What are your thoughts on aligns_to taking FASTQ data from the STDIN and printing cleaned reads to STDOUT?

zcat my_seqs.fastq.gz | aligns_to -db human_filter.db | gzip -c >  my_seqs.clean.fastq.gz

# OR 

zcat my_super_big_metagenomic.fastq.gz | aligns_to -db human_filter.db | pigz -p 8 -c >  my_super_big_metagenomic.clean.fastq.gz

I'd be happy to give it a go, but it looks like the source code for aligns_db is not available (?). Please let me know if that's not the case.

Either way, I think this would alleviate your need for a gzip (or bzip) dependency, but allow users to read a single file and write a single file .

Looking forward to your replay, and thank you very much for your time! Robert

multikengineer commented 2 years ago

What's the rational for these conversions?

_alignsto was was not designed to read fastq.

source code for aligns_db

https://github.com/ncbi/ngs-tools/tree/tax/tools/tax/src

rpetit3 commented 2 years ago

Ah, I see.
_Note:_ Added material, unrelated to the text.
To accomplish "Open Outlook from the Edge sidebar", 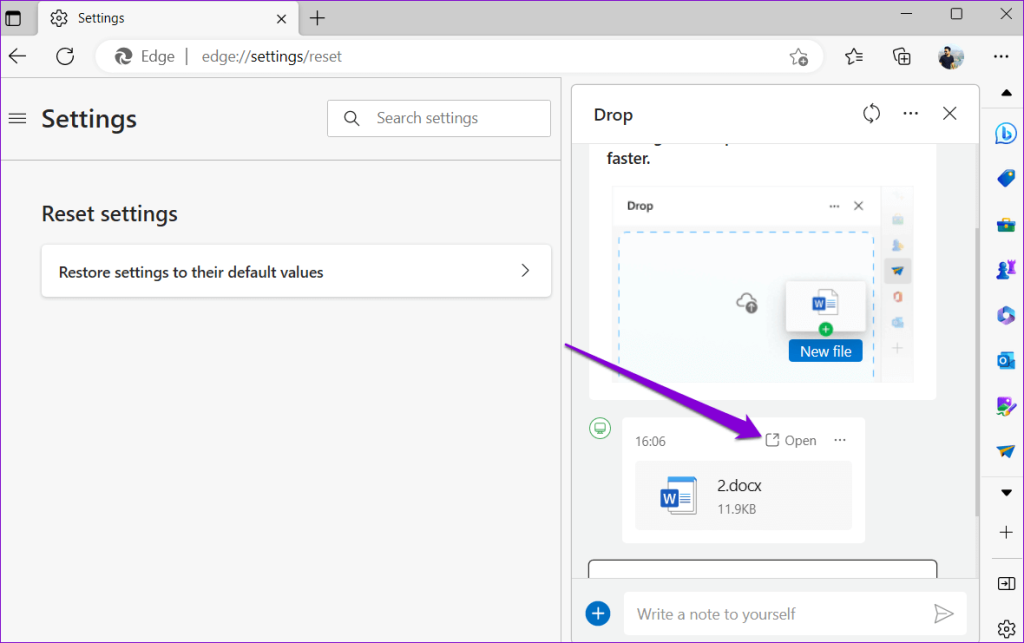I will coord(1006,360).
That's unfortunate aligns_to doesn't support FASTQs, but thank you for pointing me to the source.

Do you think it would be worthwhile to pursue adding FASTQ support to aligns_to? If you don't think it'll be well received, then I won't pursue it.

multikengineer commented 2 years ago

@rpetit3 Thanks for your understanding. The issue is not really adding FASTQ support. We know from other experience that keeping the needed info in memory for matching the identified spots to remove becomes a significant problem.

multikengineer commented 2 years ago

Closing as explained my reasons - should factors change, it can be re-opened.